• Task directions: Report each line of the entries below that includes "computer".

(Records from a data collection)

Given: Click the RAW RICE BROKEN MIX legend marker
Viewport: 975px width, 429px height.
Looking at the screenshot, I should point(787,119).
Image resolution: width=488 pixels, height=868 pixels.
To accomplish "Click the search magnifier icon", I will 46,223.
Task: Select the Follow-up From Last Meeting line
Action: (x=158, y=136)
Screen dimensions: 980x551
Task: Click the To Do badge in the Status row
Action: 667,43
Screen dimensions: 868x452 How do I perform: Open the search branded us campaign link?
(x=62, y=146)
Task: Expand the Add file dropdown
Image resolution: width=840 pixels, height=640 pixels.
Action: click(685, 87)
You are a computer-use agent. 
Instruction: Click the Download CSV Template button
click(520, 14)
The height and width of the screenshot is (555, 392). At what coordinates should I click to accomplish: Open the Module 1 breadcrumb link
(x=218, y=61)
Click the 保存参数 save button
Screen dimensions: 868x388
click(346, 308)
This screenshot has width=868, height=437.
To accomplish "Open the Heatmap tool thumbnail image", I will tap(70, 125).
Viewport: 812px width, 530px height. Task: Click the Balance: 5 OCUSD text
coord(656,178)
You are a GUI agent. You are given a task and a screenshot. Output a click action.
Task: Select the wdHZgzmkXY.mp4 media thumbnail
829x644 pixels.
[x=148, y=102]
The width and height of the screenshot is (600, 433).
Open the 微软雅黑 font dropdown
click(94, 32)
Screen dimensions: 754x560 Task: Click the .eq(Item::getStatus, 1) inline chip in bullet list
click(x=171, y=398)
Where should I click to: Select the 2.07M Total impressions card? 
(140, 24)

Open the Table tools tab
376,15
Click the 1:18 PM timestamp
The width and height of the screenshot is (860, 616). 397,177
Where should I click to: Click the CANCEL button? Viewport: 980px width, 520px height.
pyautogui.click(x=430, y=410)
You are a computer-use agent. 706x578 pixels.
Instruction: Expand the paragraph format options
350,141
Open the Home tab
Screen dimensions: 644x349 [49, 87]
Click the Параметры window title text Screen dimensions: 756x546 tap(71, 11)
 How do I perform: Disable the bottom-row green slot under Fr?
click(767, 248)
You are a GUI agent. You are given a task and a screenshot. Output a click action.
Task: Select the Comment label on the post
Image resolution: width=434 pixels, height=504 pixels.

• Result for this task:
You are a computer-use agent. 
You are a computer-use agent. 706x578 pixels.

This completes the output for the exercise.